Company growth, profits and stability are vital to many Ohio companies. As the company grows, it may decide that adding shareholders will afford the company the resources and experience needed for future growth and profitability. In many instances, this addition proves to be an asset to the company; however, as with most changes, there can be obstacles. It is possible that these obstacles can be in the form of shareholder disputes.

Campbell’s Soup has recently found itself at the center of a shareholder dispute. Amid lower than anticipated earnings, one of its shareholder groups began an attempt to force the sale of the company. When it became obvious that this attempt would fail, the group then began working to add members of its group to the current Campbell’s Board of Directors. The various factions have come to an agreement in which two members of the shareholder group have been added to the board.
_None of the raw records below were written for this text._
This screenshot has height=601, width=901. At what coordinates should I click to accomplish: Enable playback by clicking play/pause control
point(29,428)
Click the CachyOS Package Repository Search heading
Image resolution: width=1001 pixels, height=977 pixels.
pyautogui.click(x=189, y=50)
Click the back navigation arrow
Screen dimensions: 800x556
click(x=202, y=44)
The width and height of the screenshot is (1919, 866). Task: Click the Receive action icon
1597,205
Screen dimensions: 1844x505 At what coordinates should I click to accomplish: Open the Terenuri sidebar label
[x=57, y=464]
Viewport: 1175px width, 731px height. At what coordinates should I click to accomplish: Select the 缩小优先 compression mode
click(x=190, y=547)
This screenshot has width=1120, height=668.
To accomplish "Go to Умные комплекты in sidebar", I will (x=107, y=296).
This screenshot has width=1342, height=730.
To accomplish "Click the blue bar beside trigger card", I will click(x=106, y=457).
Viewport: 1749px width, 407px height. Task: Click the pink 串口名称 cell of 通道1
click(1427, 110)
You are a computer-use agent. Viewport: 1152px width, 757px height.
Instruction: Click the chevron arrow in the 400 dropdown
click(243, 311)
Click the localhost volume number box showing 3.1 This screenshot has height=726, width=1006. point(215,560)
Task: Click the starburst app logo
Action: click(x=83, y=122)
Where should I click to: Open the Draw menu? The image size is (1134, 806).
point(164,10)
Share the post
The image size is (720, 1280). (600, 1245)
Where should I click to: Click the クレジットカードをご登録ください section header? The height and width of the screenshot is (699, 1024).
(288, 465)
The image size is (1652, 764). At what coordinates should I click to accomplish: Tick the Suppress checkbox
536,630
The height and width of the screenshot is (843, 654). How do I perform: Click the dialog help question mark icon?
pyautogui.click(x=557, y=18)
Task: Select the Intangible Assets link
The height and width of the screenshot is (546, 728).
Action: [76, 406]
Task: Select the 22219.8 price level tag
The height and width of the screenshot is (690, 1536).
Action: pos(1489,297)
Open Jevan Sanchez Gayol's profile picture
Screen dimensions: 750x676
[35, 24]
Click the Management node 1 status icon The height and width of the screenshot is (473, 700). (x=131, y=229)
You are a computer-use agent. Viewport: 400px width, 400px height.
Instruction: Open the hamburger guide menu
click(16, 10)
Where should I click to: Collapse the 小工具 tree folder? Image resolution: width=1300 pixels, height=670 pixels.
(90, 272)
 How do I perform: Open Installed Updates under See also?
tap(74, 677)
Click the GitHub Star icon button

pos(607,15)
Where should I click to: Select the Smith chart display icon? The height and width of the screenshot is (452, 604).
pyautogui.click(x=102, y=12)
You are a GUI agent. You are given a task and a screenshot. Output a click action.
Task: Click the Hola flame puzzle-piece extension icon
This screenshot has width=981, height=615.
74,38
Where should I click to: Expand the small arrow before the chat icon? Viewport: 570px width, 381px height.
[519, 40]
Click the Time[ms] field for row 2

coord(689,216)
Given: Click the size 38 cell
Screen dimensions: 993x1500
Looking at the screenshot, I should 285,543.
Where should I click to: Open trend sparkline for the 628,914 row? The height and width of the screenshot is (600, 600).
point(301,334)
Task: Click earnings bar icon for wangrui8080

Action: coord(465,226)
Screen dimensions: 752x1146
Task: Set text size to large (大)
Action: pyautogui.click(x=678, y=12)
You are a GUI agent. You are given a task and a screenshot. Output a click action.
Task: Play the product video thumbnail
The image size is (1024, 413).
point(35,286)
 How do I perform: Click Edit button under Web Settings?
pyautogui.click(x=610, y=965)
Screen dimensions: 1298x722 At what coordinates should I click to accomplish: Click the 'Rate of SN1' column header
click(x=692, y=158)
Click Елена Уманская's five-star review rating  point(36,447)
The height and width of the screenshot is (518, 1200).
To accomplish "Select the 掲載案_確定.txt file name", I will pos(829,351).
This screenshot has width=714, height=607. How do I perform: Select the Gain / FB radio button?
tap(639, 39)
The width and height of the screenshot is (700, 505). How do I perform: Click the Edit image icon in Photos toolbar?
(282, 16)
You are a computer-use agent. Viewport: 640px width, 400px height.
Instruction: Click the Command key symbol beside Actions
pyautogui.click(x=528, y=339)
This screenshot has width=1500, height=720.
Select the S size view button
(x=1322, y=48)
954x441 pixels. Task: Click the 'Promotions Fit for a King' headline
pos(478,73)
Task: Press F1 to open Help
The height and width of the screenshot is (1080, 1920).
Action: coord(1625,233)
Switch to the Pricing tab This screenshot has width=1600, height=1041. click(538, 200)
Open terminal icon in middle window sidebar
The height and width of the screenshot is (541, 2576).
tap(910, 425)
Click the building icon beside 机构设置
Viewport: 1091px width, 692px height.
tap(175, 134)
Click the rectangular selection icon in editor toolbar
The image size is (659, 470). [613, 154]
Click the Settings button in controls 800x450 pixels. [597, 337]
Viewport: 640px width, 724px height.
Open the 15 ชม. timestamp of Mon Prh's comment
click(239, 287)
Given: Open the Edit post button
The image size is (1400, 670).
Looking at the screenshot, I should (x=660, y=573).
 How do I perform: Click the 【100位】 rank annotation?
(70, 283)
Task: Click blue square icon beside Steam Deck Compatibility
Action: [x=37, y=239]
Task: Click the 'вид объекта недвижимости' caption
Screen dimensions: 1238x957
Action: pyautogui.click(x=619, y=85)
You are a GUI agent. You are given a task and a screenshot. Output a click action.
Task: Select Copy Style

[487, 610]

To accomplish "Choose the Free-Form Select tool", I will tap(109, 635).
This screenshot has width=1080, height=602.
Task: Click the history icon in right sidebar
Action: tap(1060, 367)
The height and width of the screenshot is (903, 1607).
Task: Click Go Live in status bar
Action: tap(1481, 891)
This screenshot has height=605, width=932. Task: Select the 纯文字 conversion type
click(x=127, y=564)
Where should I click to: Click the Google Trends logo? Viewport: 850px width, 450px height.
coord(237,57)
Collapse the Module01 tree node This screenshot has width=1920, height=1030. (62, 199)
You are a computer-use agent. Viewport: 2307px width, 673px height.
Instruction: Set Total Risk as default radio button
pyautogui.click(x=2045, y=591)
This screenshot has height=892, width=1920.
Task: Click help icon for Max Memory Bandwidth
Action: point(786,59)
It appears that the shareholder group quietly obtained a 7 percent interest in the company earlier in the year. Following the sudden departure of the company’s CEO, they began their endeavors and even gained the support of at least one Campbell’s family member. However, other family members were not persuaded and successfully blocked the attempted sale of the company.

Shareholders can offer needed resources to the Ohio company. Yet, they also offer the opportunity for shareholder disputes which may have an adverse effect upon the company. Prior to opening the company up to shareholders and then again when there appears to be questions regarding shareholder intentions, it may be in the company’s best interest to consult with legal counsel.